物体検知AIは、画像や映像から対象物を検知する技術で、製造現場での製品検査や設備保守、インフラ監視といった各分野で使われている。誤検知や見逃しに対しては検知結果を補正する手法を用いていたが、従来手法では高精度な補正が難しかったほか、既存の物体検知AIの再学習や改修が必要となる場合があった。
今回開発した技術は、画像全体と個々の検知結果を同時に考慮して補正する(図1)。従来手法では実現が難しかったアプローチである。
図1:物体検知AIの検知結果を後付けで補正する技術の概要(出典:日立製作所)拡大画像表示
画像から重要な情報を取り出す特徴抽出モジュールが、画像全体の特徴と細かい領域ごとの特徴を取得する。次に、これらの情報を特徴統合モジュールに入力し、画像全体と検知領域それぞれが何であるかを判断する。最後に、検知結果を補正する。

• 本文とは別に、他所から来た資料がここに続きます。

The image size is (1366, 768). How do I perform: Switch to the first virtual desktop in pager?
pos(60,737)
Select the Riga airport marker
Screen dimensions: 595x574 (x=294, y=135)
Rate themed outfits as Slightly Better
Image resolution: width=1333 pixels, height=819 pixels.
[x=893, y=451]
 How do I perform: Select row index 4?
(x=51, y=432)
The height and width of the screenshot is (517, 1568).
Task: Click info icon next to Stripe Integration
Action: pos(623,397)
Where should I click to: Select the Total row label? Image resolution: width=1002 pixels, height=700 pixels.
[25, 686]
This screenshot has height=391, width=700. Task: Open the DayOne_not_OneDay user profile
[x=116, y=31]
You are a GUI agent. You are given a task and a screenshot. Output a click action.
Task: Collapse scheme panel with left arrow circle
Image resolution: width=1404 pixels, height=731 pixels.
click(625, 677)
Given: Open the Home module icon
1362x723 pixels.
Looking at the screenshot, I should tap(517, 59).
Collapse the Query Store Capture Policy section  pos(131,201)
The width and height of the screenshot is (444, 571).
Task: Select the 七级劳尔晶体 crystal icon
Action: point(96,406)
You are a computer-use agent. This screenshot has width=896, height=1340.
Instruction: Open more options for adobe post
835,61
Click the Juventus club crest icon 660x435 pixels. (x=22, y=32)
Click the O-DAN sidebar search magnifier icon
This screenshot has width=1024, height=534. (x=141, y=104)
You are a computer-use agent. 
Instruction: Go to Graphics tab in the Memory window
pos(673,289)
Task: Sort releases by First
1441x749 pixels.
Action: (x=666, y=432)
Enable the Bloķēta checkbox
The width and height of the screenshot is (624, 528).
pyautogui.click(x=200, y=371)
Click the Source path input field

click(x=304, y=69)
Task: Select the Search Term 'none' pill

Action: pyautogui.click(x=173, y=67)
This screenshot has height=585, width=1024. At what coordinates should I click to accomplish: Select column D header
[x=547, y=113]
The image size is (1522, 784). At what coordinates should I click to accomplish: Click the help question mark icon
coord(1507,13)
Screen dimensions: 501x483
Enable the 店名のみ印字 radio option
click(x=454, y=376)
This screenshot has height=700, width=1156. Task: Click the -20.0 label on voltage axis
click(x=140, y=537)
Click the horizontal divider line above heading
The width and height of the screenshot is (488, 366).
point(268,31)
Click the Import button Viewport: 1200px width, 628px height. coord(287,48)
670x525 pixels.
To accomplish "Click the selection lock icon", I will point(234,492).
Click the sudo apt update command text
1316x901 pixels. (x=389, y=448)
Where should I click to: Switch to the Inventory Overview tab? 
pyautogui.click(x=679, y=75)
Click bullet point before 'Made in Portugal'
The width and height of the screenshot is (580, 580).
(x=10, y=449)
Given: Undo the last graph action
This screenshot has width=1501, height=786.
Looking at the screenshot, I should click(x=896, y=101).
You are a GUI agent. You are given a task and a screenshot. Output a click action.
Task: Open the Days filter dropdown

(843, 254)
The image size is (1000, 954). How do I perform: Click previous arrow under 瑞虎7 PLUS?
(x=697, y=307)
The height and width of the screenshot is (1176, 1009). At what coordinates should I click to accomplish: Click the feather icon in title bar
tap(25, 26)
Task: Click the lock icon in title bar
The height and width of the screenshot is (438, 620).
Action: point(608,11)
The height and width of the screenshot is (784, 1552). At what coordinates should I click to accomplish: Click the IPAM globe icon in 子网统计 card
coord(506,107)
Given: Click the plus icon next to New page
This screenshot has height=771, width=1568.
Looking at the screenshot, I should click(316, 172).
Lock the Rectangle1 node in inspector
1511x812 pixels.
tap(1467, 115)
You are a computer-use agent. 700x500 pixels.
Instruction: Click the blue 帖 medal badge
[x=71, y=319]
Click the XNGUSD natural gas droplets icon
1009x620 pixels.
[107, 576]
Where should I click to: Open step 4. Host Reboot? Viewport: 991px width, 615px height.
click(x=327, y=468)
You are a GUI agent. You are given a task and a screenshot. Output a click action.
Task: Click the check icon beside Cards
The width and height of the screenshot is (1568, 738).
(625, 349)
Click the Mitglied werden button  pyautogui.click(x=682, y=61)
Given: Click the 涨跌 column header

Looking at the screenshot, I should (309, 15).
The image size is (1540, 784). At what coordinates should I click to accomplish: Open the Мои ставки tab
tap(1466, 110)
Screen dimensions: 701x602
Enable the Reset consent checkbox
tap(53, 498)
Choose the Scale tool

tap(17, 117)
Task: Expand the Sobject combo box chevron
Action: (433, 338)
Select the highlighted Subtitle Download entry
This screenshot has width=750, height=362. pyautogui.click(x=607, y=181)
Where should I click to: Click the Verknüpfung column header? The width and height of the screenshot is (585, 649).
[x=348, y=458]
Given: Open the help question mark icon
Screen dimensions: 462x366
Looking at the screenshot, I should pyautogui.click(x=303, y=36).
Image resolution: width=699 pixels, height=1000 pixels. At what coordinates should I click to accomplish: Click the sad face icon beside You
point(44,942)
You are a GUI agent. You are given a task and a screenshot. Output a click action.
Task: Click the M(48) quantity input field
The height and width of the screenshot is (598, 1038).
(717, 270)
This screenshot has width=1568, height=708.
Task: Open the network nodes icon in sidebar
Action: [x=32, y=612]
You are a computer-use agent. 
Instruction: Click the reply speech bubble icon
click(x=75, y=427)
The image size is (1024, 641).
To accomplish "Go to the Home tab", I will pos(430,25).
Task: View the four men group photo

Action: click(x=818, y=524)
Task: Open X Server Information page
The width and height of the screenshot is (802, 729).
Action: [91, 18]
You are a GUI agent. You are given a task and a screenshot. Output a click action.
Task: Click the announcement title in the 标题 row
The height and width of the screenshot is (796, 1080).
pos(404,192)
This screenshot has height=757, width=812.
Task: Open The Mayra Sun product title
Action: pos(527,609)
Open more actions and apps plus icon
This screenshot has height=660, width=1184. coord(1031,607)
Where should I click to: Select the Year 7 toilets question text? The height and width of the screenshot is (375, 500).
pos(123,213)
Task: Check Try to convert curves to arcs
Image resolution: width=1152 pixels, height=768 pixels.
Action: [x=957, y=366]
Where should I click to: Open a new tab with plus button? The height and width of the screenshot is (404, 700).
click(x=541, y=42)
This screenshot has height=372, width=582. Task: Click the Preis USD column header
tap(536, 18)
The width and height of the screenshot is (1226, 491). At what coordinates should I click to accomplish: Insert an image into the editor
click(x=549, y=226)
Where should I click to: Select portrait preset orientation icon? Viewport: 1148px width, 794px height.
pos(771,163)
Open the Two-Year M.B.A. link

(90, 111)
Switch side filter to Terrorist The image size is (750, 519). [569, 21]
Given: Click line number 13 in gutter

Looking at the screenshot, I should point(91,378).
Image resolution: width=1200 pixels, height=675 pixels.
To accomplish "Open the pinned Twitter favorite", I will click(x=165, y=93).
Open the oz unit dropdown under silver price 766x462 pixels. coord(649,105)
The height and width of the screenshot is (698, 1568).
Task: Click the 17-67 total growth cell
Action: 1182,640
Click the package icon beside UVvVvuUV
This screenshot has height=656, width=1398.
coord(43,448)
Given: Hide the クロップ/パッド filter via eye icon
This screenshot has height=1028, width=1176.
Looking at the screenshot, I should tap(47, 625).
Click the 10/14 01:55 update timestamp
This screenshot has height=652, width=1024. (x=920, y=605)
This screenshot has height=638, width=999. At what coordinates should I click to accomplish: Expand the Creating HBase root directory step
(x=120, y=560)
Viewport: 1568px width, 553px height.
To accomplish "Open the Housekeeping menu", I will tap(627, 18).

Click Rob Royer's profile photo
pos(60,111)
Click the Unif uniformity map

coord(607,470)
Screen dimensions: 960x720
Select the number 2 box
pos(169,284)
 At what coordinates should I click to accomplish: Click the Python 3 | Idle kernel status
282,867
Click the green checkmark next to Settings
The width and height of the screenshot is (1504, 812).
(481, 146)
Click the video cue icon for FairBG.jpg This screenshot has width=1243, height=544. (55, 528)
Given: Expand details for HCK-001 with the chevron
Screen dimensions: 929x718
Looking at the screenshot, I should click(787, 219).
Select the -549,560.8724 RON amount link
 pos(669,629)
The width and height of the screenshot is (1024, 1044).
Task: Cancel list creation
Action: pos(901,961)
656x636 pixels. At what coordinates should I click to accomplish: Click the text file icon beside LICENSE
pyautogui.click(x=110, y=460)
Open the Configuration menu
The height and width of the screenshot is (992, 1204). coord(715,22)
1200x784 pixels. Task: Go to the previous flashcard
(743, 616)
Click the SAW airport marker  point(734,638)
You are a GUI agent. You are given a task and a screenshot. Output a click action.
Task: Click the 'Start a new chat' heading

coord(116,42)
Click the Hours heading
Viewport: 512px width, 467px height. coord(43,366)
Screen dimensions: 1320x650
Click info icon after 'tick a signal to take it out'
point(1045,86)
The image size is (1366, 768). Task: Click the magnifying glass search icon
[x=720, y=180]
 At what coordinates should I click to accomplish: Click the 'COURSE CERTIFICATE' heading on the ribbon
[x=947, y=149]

画像と物体検知AIの出力結果(予測したラベル情報と検知領域の座標情報)だけを入力情報として処理するため、物体検知AIの再学習や改修は不要である。API経由で利用するAIなど各種の物体検知AIに後付け可能であり、既存の画像認識システムをそのまま活用できる。
複数の公開ベンチマークで検証した結果、Grounding DINO、LLMDetなど各種の物体検知モデルで一貫した精度向上を確認し、最大で50%以上の検知精度の改善を達成した。追加の処理時間は画像1枚あたり0.1秒程度で、精度向上と処理効率を両立している。
今後、製造、設備保守、インフラ監視、空撮画像解析など各分野への展開を進め、既存の画像認識システムを活用した検知精度の向上により、現場の安全確保や業務効率化を支援する。